Preheat the oven to 400 degrees.
Whisk together the oil, orange juice, salt and pepper in a medium bowl. Pour the mixture over the sweet potatoes and toss to coat evenly. Roast for 20 to 25 minutes, turning them after about 10 minutes, until the potato pieces have started to brown and the sauce has almost evaporated. Transfer to the stove top (off the heat).
Meanwhile, cook the chorizo in a medium skillet over medium-high heat; use a wooden spoon or spatula to break it into smaller pieces as it cooks. After 5 to 6 minutes, when the sausage has nicely browned and crisped, use a slotted spoon to transfer it to the baking dish with the hot sweet potatoes, distributing it evenly.

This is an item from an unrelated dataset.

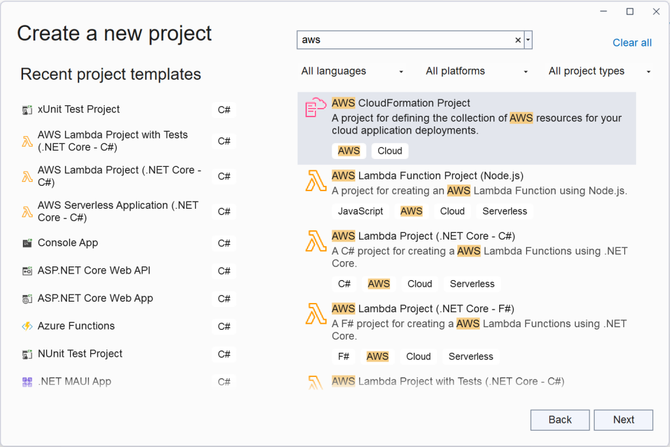Viewport: 670px width, 447px height.
Task: Click the Clear all link
Action: [632, 43]
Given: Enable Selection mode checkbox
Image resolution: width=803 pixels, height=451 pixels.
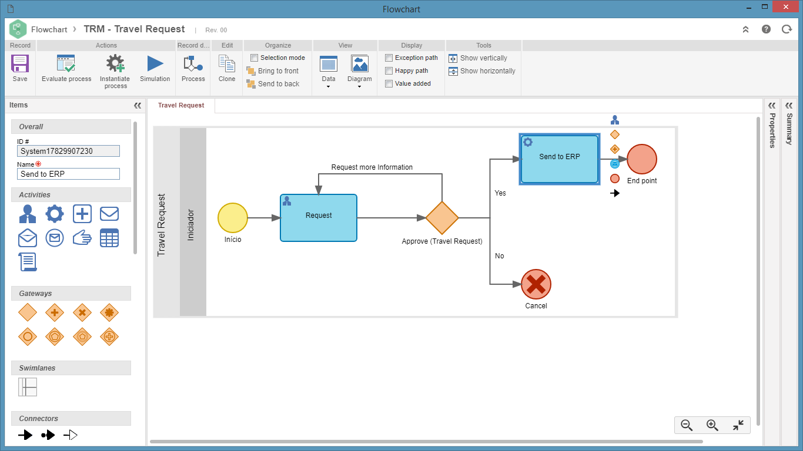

Finely chop the jalapeno pepper to yield 1 teaspoon to 2 tablespoons, depending on how much heat you like. Add it (to taste) to the baking dish along with the red onion and cilantro, and toss gently to combine.
From Patricia Jinich, cooking teacher and chef at the Mexican Cultural Institute in Washington.
Tested by Monica Norton.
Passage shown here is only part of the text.